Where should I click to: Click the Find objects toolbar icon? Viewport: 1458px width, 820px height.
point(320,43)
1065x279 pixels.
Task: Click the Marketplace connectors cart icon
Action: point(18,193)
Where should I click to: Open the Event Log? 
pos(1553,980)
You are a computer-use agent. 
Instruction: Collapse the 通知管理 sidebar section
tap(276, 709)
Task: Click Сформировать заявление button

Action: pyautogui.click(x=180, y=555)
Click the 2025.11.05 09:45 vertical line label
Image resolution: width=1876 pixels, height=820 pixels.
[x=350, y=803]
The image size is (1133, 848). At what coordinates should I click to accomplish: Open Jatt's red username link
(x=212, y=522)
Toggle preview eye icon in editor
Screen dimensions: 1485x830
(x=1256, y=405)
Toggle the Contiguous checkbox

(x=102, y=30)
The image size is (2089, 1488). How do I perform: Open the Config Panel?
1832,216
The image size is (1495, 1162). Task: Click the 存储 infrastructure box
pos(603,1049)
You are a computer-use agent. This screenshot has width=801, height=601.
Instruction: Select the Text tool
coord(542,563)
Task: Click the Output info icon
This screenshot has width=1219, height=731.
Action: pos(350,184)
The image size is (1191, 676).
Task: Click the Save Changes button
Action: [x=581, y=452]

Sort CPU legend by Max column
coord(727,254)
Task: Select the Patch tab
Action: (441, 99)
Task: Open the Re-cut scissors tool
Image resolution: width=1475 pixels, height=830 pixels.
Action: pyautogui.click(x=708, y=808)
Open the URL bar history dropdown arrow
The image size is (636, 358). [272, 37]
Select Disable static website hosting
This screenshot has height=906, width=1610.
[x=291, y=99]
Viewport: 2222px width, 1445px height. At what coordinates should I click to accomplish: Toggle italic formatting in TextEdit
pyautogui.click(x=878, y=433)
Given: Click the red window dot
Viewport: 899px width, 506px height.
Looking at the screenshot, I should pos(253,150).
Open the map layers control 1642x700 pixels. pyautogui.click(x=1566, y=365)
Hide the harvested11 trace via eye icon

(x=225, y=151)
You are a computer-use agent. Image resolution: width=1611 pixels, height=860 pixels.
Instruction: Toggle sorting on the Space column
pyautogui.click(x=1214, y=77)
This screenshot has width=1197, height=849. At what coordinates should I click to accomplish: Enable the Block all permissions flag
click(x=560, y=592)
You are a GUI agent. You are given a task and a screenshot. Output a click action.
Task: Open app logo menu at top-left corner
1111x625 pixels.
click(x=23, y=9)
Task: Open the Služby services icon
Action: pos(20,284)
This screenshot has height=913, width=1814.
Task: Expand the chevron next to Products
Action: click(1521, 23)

WORK REQUEST
Every entry above should be given again exactly as shown.

TASK ANSWER
Where should I click to: Click the Find objects toolbar icon? Viewport: 1458px width, 820px height.
point(320,43)
1065x279 pixels.
Task: Click the Marketplace connectors cart icon
Action: point(18,193)
Where should I click to: Open the Event Log? 
pos(1553,980)
You are a computer-use agent. 
Instruction: Collapse the 通知管理 sidebar section
tap(276, 709)
Task: Click Сформировать заявление button

Action: pyautogui.click(x=180, y=555)
Click the 2025.11.05 09:45 vertical line label
Image resolution: width=1876 pixels, height=820 pixels.
[x=350, y=803]
The image size is (1133, 848). At what coordinates should I click to accomplish: Open Jatt's red username link
(x=212, y=522)
Toggle preview eye icon in editor
Screen dimensions: 1485x830
(x=1256, y=405)
Toggle the Contiguous checkbox

(x=102, y=30)
The image size is (2089, 1488). How do I perform: Open the Config Panel?
1832,216
The image size is (1495, 1162). Task: Click the 存储 infrastructure box
pos(603,1049)
You are a computer-use agent. This screenshot has width=801, height=601.
Instruction: Select the Text tool
coord(542,563)
Task: Click the Output info icon
This screenshot has width=1219, height=731.
Action: pos(350,184)
The image size is (1191, 676).
Task: Click the Save Changes button
Action: [x=581, y=452]

Sort CPU legend by Max column
coord(727,254)
Task: Select the Patch tab
Action: (441, 99)
Task: Open the Re-cut scissors tool
Image resolution: width=1475 pixels, height=830 pixels.
Action: pyautogui.click(x=708, y=808)
Open the URL bar history dropdown arrow
The image size is (636, 358). [272, 37]
Select Disable static website hosting
This screenshot has height=906, width=1610.
[x=291, y=99]
Viewport: 2222px width, 1445px height. At what coordinates should I click to accomplish: Toggle italic formatting in TextEdit
pyautogui.click(x=878, y=433)
Given: Click the red window dot
Viewport: 899px width, 506px height.
Looking at the screenshot, I should pos(253,150).
Open the map layers control 1642x700 pixels. pyautogui.click(x=1566, y=365)
Hide the harvested11 trace via eye icon

(x=225, y=151)
You are a computer-use agent. Image resolution: width=1611 pixels, height=860 pixels.
Instruction: Toggle sorting on the Space column
pyautogui.click(x=1214, y=77)
This screenshot has width=1197, height=849. At what coordinates should I click to accomplish: Enable the Block all permissions flag
click(x=560, y=592)
You are a GUI agent. You are given a task and a screenshot. Output a click action.
Task: Open app logo menu at top-left corner
1111x625 pixels.
click(x=23, y=9)
Task: Open the Služby services icon
Action: pos(20,284)
This screenshot has height=913, width=1814.
Task: Expand the chevron next to Products
Action: click(1521, 23)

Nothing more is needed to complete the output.